* _Task details_: Print the data that follows without changing a single word.

Start of Excerpted records

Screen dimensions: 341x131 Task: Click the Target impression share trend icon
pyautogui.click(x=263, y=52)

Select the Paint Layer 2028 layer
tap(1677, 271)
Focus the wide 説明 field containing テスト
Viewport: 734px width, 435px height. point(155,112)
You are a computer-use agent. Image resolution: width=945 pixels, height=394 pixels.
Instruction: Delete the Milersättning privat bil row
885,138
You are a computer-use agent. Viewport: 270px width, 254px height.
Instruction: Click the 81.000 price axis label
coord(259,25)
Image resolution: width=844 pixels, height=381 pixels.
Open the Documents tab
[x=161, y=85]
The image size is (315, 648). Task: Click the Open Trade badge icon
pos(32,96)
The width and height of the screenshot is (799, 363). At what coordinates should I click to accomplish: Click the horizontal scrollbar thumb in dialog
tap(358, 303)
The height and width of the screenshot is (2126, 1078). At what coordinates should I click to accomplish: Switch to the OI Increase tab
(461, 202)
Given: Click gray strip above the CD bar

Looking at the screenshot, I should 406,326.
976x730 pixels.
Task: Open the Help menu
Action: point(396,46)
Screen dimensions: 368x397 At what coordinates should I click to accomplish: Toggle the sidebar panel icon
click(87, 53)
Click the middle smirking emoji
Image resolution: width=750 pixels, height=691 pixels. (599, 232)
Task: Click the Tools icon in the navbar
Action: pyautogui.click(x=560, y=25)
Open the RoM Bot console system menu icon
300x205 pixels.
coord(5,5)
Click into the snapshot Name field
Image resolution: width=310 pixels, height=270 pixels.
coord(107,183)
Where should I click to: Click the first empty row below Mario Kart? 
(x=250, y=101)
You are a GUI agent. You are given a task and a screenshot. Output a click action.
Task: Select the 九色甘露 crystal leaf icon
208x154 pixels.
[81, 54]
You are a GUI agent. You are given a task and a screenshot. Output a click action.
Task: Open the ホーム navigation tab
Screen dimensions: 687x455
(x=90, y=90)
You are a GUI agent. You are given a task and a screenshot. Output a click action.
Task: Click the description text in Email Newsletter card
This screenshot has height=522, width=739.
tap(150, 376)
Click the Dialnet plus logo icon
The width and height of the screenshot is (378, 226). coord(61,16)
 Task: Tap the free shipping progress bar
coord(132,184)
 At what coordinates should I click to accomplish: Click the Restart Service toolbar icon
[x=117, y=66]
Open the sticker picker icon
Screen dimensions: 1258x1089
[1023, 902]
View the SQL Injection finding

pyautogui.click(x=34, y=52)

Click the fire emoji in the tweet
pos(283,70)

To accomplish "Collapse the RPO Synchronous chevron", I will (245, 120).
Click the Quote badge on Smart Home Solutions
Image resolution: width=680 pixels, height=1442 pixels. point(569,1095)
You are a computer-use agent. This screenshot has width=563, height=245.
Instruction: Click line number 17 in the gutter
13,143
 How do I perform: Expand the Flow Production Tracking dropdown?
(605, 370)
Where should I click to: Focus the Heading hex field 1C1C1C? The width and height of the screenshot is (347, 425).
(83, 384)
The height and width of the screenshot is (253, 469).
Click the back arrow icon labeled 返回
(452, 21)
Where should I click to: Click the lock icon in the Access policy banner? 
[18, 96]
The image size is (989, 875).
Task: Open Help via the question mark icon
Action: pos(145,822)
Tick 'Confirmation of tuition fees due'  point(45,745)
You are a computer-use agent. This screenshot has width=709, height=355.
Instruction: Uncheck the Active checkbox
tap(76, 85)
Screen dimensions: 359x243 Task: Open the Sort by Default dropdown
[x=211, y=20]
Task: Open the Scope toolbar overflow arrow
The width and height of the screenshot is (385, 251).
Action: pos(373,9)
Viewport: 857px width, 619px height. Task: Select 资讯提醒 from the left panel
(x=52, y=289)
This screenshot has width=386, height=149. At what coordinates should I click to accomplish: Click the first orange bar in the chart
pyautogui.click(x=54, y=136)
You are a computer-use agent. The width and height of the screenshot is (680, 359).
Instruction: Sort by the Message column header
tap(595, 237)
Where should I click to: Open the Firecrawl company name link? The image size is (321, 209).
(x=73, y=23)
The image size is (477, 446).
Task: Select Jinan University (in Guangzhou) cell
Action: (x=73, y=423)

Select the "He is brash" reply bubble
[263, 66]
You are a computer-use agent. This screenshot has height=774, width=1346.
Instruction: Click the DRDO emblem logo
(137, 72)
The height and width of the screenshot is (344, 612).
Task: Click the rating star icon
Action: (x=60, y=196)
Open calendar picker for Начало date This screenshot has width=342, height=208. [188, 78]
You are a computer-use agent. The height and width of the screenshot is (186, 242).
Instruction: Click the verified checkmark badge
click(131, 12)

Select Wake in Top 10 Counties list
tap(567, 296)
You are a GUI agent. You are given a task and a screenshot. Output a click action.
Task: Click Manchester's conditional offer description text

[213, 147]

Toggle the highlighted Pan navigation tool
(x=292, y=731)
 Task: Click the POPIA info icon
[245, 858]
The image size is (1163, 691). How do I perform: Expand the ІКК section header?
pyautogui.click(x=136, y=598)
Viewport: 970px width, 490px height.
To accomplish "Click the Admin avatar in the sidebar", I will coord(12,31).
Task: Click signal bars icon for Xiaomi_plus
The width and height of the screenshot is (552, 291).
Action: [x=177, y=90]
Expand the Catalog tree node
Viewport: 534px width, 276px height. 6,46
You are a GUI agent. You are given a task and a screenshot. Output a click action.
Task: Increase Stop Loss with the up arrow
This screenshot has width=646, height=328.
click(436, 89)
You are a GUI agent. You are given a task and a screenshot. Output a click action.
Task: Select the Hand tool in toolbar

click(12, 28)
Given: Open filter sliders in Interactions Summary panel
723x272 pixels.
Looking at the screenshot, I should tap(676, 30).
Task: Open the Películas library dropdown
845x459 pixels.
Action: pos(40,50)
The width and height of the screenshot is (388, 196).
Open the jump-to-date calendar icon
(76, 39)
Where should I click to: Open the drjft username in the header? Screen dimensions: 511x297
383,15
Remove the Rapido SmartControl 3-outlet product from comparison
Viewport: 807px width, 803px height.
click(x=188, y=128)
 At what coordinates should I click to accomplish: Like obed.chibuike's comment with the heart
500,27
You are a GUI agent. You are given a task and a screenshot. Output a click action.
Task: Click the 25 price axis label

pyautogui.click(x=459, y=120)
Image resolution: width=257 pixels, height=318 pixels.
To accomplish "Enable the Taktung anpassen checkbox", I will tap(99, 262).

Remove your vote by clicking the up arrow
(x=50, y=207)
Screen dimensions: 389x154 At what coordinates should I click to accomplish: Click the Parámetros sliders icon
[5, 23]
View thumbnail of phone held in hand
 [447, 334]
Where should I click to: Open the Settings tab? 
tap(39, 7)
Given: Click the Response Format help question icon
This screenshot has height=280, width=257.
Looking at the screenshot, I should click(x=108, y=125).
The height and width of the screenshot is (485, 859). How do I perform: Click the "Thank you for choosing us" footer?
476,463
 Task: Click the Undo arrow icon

End of Excerpted records

* _Task result_:
Screen dimensions: 341x131 Task: Click the Target impression share trend icon
pyautogui.click(x=263, y=52)

Select the Paint Layer 2028 layer
tap(1677, 271)
Focus the wide 説明 field containing テスト
Viewport: 734px width, 435px height. point(155,112)
You are a computer-use agent. Image resolution: width=945 pixels, height=394 pixels.
Instruction: Delete the Milersättning privat bil row
885,138
You are a computer-use agent. Viewport: 270px width, 254px height.
Instruction: Click the 81.000 price axis label
coord(259,25)
Image resolution: width=844 pixels, height=381 pixels.
Open the Documents tab
[x=161, y=85]
The image size is (315, 648). Task: Click the Open Trade badge icon
pos(32,96)
The width and height of the screenshot is (799, 363). At what coordinates should I click to accomplish: Click the horizontal scrollbar thumb in dialog
tap(358, 303)
The height and width of the screenshot is (2126, 1078). At what coordinates should I click to accomplish: Switch to the OI Increase tab
(461, 202)
Given: Click gray strip above the CD bar

Looking at the screenshot, I should 406,326.
976x730 pixels.
Task: Open the Help menu
Action: point(396,46)
Screen dimensions: 368x397 At what coordinates should I click to accomplish: Toggle the sidebar panel icon
click(87, 53)
Click the middle smirking emoji
Image resolution: width=750 pixels, height=691 pixels. (599, 232)
Task: Click the Tools icon in the navbar
Action: pyautogui.click(x=560, y=25)
Open the RoM Bot console system menu icon
300x205 pixels.
coord(5,5)
Click into the snapshot Name field
Image resolution: width=310 pixels, height=270 pixels.
coord(107,183)
Where should I click to: Click the first empty row below Mario Kart? 
(x=250, y=101)
You are a GUI agent. You are given a task and a screenshot. Output a click action.
Task: Select the 九色甘露 crystal leaf icon
208x154 pixels.
[81, 54]
You are a GUI agent. You are given a task and a screenshot. Output a click action.
Task: Open the ホーム navigation tab
Screen dimensions: 687x455
(x=90, y=90)
You are a GUI agent. You are given a task and a screenshot. Output a click action.
Task: Click the description text in Email Newsletter card
This screenshot has height=522, width=739.
tap(150, 376)
Click the Dialnet plus logo icon
The width and height of the screenshot is (378, 226). coord(61,16)
 Task: Tap the free shipping progress bar
coord(132,184)
 At what coordinates should I click to accomplish: Click the Restart Service toolbar icon
[x=117, y=66]
Open the sticker picker icon
Screen dimensions: 1258x1089
[1023, 902]
View the SQL Injection finding

pyautogui.click(x=34, y=52)

Click the fire emoji in the tweet
pos(283,70)

To accomplish "Collapse the RPO Synchronous chevron", I will (245, 120).
Click the Quote badge on Smart Home Solutions
Image resolution: width=680 pixels, height=1442 pixels. point(569,1095)
You are a computer-use agent. This screenshot has width=563, height=245.
Instruction: Click line number 17 in the gutter
13,143
 How do I perform: Expand the Flow Production Tracking dropdown?
(605, 370)
Where should I click to: Focus the Heading hex field 1C1C1C? The width and height of the screenshot is (347, 425).
(83, 384)
The height and width of the screenshot is (253, 469).
Click the back arrow icon labeled 返回
(452, 21)
Where should I click to: Click the lock icon in the Access policy banner? 
[18, 96]
The image size is (989, 875).
Task: Open Help via the question mark icon
Action: pos(145,822)
Tick 'Confirmation of tuition fees due'  point(45,745)
You are a computer-use agent. This screenshot has width=709, height=355.
Instruction: Uncheck the Active checkbox
tap(76, 85)
Screen dimensions: 359x243 Task: Open the Sort by Default dropdown
[x=211, y=20]
Task: Open the Scope toolbar overflow arrow
The width and height of the screenshot is (385, 251).
Action: pos(373,9)
Viewport: 857px width, 619px height. Task: Select 资讯提醒 from the left panel
(x=52, y=289)
This screenshot has width=386, height=149. At what coordinates should I click to accomplish: Click the first orange bar in the chart
pyautogui.click(x=54, y=136)
You are a computer-use agent. The width and height of the screenshot is (680, 359).
Instruction: Sort by the Message column header
tap(595, 237)
Where should I click to: Open the Firecrawl company name link? The image size is (321, 209).
(x=73, y=23)
The image size is (477, 446).
Task: Select Jinan University (in Guangzhou) cell
Action: (x=73, y=423)

Select the "He is brash" reply bubble
[263, 66]
You are a computer-use agent. This screenshot has height=774, width=1346.
Instruction: Click the DRDO emblem logo
(137, 72)
The height and width of the screenshot is (344, 612).
Task: Click the rating star icon
Action: (x=60, y=196)
Open calendar picker for Начало date This screenshot has width=342, height=208. [188, 78]
You are a computer-use agent. The height and width of the screenshot is (186, 242).
Instruction: Click the verified checkmark badge
click(131, 12)

Select Wake in Top 10 Counties list
tap(567, 296)
You are a GUI agent. You are given a task and a screenshot. Output a click action.
Task: Click Manchester's conditional offer description text

[213, 147]

Toggle the highlighted Pan navigation tool
(x=292, y=731)
 Task: Click the POPIA info icon
[245, 858]
The image size is (1163, 691). How do I perform: Expand the ІКК section header?
pyautogui.click(x=136, y=598)
Viewport: 970px width, 490px height.
To accomplish "Click the Admin avatar in the sidebar", I will coord(12,31).
Task: Click signal bars icon for Xiaomi_plus
The width and height of the screenshot is (552, 291).
Action: [x=177, y=90]
Expand the Catalog tree node
Viewport: 534px width, 276px height. 6,46
You are a GUI agent. You are given a task and a screenshot. Output a click action.
Task: Increase Stop Loss with the up arrow
This screenshot has width=646, height=328.
click(436, 89)
You are a GUI agent. You are given a task and a screenshot. Output a click action.
Task: Select the Hand tool in toolbar

click(12, 28)
Given: Open filter sliders in Interactions Summary panel
723x272 pixels.
Looking at the screenshot, I should tap(676, 30).
Task: Open the Películas library dropdown
845x459 pixels.
Action: pos(40,50)
The width and height of the screenshot is (388, 196).
Open the jump-to-date calendar icon
(76, 39)
Where should I click to: Open the drjft username in the header? Screen dimensions: 511x297
383,15
Remove the Rapido SmartControl 3-outlet product from comparison
Viewport: 807px width, 803px height.
click(x=188, y=128)
 At what coordinates should I click to accomplish: Like obed.chibuike's comment with the heart
500,27
You are a GUI agent. You are given a task and a screenshot. Output a click action.
Task: Click the 25 price axis label

pyautogui.click(x=459, y=120)
Image resolution: width=257 pixels, height=318 pixels.
To accomplish "Enable the Taktung anpassen checkbox", I will tap(99, 262).

Remove your vote by clicking the up arrow
(x=50, y=207)
Screen dimensions: 389x154 At what coordinates should I click to accomplish: Click the Parámetros sliders icon
[5, 23]
View thumbnail of phone held in hand
 [447, 334]
Where should I click to: Open the Settings tab? 
tap(39, 7)
Given: Click the Response Format help question icon
This screenshot has height=280, width=257.
Looking at the screenshot, I should click(x=108, y=125).
The height and width of the screenshot is (485, 859). How do I perform: Click the "Thank you for choosing us" footer?
476,463
 Task: Click the Undo arrow icon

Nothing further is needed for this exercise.